By Jared Council

International Business Machines Corp. is partnering with Nielsen Holdings PLC to offer an AI-powered service that targets digital ads based on weather and retail sales data.

The service, Watson Advertising Weather Targeting, uses machine-learning models to find correlations between weather and sales data across the U.S., and then recommends actions for marketers. For instance, if the artificial intelligence notices that consumers in a geographical area tend to buy a certain type of wine when temperatures reach a certain level, it can trigger online ads for such products in that location.

It is powered by hundreds of millions of data points from IBM's Weather Co. unit, as well as data from Nielsen's Retail Measurement Services, which captures product-level transaction data from more than 900,000 retailers across the globe, according to the companies.

U.S. digital advertising sales, which include search and display ads, are forecast to top $134.6 billion in 2020, according to research firm eMarketer, up 1.7% from 2019, with tech giants Alphabet Inc.'s Google, Facebook Inc. and Amazon.com Inc. dominating the market.

As the industry shifts away from traditional third-party cookies for ad targeting, IBM Watson Advertising, whose client list of roughly 1,000 companies includes CVS and State Farm, is counting on AI-based targeting tools that don't use cookies to make inroads.

"We've long believed in the value AI can offer to the advertising industry by solving critical challenges across data safety, fraud, transparency and targeting," said Sheri Bachstein, vice president and global head of IBM Watson Advertising and Weather Co.

The system, which will be available later this month, can analyze more than 500 weather and sales signals across the roughly 42,000 ZIP Codes in the U.S., making recommendations hourly as conditions change.

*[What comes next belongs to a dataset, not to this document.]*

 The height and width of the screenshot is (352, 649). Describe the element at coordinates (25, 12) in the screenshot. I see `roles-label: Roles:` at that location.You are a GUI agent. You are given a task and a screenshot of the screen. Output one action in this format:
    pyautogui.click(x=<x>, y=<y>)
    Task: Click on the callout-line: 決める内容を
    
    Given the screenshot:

IBM said in testing its AI discovered a 49% increase in outdoor pest-control product sales in the northwestern part of the central U.S. during clear conditions, for instance, and a 26% increase in charcoal sales throughout the South when minimum wind chills exceed the average.

The service initially will only be available in the U.S.

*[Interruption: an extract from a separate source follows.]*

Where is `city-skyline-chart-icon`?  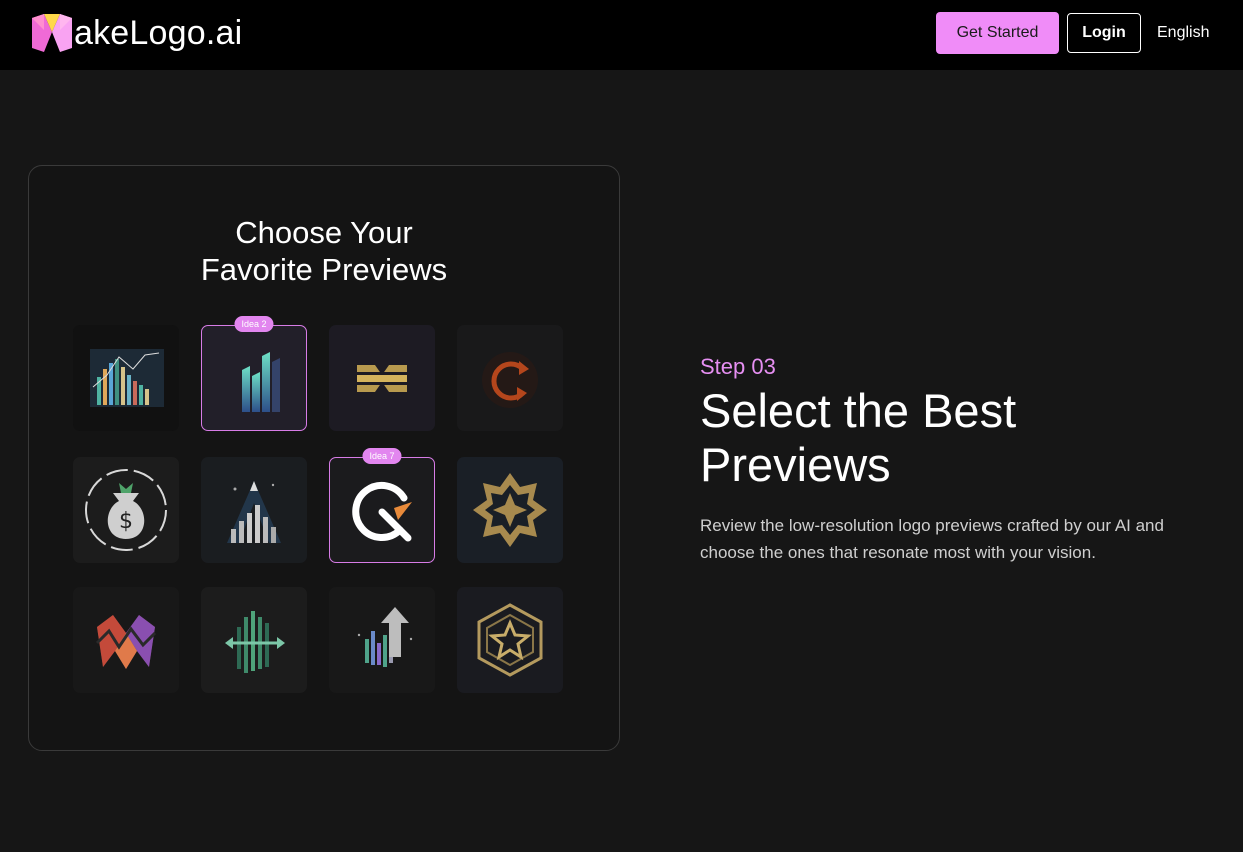 city-skyline-chart-icon is located at coordinates (127, 378).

David Olesnevich, the head of product at IBM Watson Advertising, said the company previously used weather to help target ads, but never had access to granular, frequently updated retail-sales data until the Nielsen partnership.

Google in January said it planned to phase out third-party cookies, which tracks users from site to site, on its Chrome web browser by 2022. And an Apple Inc. iOS14 update this fall will prevent Facebook Inc. and other companies that facilitate online advertising from collecting a person's advertising identifier without the user's permission.

Gartner Inc. research director Eric Schmitt said it is difficult to find any approach that outperforms hypertargeted, cookie-based ads. But he added that consumer-goods companies can do without that level of precision.

"There's no doubt that that balance is kind of returning between audience hypertargeting and what we call contextual buys, where you're not buying people per se; you're buying people who have something in common, like watching the same show or experiencing the same weather," said Mr. Schmitt.